**** DATA UNDER STUDY ****
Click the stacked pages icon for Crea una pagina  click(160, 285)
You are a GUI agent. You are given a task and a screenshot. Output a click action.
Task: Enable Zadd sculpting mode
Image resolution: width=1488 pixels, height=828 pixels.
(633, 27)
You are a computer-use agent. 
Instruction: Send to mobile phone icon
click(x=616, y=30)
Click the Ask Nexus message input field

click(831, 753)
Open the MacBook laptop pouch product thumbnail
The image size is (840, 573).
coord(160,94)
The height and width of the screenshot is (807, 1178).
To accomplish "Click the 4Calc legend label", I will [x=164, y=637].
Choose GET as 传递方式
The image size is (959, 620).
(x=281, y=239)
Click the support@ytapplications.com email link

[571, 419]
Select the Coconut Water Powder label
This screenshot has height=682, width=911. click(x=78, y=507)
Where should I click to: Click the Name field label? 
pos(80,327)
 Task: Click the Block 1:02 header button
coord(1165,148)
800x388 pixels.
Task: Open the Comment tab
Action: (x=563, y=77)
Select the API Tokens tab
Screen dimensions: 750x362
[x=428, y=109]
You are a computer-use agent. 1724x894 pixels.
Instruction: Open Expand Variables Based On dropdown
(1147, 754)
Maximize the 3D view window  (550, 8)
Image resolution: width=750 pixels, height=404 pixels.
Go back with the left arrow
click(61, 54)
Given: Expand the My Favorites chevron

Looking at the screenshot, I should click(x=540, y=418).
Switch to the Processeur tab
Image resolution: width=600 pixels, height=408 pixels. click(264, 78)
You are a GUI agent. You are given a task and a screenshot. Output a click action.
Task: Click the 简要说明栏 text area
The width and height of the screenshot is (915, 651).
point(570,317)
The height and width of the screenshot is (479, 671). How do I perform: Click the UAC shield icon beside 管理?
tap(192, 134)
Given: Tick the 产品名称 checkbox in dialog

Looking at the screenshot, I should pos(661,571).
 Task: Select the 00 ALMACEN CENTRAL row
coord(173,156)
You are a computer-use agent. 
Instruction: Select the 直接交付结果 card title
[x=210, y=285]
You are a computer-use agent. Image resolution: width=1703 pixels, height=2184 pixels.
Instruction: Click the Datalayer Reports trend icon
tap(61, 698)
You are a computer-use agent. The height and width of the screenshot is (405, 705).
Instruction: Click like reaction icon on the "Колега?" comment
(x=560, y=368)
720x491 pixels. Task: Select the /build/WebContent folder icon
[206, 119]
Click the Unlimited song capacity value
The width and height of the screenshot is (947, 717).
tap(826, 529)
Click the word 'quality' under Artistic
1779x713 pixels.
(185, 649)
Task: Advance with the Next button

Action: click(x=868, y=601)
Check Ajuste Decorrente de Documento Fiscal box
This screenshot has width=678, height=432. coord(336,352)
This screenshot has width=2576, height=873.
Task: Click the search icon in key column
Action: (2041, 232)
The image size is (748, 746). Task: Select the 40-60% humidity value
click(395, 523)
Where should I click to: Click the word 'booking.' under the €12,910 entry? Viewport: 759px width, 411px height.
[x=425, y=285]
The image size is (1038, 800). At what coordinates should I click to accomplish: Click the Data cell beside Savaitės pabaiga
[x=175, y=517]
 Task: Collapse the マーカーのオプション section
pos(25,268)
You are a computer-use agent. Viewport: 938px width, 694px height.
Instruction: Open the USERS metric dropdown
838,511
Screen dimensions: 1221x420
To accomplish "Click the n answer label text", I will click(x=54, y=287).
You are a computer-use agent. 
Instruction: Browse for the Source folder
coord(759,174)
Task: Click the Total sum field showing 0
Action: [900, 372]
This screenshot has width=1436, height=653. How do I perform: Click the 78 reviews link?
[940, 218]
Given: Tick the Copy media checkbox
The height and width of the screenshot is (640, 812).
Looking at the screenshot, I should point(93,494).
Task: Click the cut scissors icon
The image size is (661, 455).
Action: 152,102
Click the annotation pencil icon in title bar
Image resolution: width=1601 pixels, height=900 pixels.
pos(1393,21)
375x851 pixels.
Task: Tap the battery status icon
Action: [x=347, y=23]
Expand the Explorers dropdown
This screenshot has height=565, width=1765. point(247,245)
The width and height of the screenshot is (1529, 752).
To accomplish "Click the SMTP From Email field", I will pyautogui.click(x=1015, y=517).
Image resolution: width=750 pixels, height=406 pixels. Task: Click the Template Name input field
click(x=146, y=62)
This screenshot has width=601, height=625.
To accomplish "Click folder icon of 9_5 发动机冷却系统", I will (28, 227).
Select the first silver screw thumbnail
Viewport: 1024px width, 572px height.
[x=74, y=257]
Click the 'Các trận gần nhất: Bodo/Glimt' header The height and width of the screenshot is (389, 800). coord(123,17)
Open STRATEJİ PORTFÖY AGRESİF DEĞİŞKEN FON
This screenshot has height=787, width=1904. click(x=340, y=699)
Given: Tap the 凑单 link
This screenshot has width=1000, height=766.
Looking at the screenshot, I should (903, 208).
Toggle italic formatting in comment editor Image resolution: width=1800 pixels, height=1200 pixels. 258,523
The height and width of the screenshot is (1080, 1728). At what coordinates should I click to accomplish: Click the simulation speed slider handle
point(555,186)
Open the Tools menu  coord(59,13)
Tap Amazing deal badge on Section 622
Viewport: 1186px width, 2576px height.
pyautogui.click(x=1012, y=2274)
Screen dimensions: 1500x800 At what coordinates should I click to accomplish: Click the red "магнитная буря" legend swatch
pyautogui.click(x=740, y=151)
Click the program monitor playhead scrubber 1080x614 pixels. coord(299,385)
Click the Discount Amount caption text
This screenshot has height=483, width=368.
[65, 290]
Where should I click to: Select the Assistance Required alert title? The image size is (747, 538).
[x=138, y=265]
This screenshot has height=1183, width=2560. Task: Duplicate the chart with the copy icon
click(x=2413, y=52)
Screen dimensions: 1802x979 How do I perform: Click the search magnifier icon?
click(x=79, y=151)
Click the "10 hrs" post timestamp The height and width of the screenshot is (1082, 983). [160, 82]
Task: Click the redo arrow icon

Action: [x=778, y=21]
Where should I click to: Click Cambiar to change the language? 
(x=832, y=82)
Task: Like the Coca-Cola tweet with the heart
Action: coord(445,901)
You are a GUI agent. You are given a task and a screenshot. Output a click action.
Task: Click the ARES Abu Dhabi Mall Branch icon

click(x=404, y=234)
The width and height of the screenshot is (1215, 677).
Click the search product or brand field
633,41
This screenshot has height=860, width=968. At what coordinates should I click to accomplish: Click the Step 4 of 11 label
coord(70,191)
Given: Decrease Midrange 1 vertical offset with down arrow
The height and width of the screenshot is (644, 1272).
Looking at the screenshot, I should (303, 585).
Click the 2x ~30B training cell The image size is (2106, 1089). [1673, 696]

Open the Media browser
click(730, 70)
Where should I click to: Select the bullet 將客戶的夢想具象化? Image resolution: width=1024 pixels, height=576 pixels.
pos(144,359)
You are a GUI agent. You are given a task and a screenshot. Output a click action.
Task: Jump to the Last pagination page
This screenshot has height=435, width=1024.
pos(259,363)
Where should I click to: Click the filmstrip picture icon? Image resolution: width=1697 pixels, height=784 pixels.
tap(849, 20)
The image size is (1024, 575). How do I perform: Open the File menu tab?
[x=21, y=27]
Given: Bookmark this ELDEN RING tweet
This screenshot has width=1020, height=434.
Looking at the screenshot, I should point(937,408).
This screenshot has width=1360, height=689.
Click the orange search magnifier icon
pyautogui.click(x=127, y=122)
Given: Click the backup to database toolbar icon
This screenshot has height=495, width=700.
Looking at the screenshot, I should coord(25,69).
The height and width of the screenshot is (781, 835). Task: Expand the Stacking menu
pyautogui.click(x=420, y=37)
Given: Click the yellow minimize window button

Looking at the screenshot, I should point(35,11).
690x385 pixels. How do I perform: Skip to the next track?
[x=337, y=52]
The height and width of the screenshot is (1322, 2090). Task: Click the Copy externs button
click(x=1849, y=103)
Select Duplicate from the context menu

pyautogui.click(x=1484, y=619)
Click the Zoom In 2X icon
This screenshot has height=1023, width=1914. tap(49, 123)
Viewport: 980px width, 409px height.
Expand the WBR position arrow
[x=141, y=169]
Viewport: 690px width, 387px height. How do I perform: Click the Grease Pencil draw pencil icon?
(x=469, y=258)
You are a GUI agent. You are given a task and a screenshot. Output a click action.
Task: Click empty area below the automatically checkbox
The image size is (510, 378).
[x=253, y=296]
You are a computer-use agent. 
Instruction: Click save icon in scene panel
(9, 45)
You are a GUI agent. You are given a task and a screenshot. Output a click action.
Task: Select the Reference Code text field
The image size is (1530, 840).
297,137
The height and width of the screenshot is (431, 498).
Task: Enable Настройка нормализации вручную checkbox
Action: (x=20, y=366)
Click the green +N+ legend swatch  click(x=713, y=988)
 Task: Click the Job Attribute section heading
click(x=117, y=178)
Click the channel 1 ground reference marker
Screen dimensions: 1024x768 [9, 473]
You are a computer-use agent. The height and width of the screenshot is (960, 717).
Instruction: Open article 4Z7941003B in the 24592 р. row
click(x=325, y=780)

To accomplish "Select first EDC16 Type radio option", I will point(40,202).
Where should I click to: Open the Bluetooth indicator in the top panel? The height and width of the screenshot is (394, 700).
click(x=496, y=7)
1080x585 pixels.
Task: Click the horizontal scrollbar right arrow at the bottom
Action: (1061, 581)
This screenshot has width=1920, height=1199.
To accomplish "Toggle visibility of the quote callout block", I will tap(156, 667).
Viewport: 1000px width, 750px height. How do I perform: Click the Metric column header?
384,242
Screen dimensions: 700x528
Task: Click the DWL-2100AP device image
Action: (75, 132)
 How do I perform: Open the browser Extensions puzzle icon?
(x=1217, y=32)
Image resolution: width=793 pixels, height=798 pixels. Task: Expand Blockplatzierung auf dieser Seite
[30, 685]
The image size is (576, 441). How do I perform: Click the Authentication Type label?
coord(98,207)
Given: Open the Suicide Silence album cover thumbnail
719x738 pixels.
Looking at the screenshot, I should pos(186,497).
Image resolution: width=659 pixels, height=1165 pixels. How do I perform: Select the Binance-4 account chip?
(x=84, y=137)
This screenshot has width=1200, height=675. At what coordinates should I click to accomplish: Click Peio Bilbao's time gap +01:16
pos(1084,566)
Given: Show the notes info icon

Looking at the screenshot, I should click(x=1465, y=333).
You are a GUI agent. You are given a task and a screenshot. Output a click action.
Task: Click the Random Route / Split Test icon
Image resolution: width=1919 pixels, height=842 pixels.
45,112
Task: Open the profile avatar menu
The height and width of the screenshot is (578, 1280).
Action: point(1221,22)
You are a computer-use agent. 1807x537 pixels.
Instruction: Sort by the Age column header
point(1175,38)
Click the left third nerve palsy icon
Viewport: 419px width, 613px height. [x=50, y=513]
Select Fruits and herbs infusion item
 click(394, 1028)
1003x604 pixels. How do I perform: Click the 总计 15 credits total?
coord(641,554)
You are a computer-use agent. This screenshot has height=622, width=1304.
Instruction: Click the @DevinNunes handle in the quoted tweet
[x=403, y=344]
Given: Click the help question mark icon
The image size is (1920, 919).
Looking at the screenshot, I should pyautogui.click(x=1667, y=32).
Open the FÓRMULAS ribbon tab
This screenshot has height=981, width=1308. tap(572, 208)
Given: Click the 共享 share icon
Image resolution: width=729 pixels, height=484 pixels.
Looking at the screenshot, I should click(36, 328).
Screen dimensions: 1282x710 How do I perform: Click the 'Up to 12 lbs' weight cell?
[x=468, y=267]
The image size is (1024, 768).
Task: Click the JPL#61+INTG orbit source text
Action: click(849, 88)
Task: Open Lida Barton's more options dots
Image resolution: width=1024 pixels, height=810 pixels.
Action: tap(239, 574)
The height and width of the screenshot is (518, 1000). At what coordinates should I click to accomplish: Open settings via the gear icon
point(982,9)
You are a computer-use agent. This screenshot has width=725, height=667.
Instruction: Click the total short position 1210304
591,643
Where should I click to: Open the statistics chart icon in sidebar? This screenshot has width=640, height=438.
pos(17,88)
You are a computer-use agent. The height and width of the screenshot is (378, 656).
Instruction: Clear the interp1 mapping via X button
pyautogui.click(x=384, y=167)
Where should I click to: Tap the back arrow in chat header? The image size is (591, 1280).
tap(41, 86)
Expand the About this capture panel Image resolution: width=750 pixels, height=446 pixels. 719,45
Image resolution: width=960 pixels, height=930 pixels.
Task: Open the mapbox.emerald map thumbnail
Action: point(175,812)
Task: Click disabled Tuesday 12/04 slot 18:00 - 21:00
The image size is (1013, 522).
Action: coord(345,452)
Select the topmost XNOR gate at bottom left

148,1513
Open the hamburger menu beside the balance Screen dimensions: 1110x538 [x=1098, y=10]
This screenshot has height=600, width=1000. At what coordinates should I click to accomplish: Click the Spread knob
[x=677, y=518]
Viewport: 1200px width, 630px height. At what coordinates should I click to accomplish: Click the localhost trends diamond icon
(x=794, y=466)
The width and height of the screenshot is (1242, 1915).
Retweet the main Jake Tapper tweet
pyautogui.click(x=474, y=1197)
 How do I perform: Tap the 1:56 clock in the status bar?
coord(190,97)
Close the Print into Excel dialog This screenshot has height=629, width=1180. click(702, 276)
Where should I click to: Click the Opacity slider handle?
****
EXERCISE REQUIREMENTS. Copy every line of the data where "area" is found.

YOUR RESPONSE.
Task: Click the 简要说明栏 text area
Task: Click empty area below the automatically checkbox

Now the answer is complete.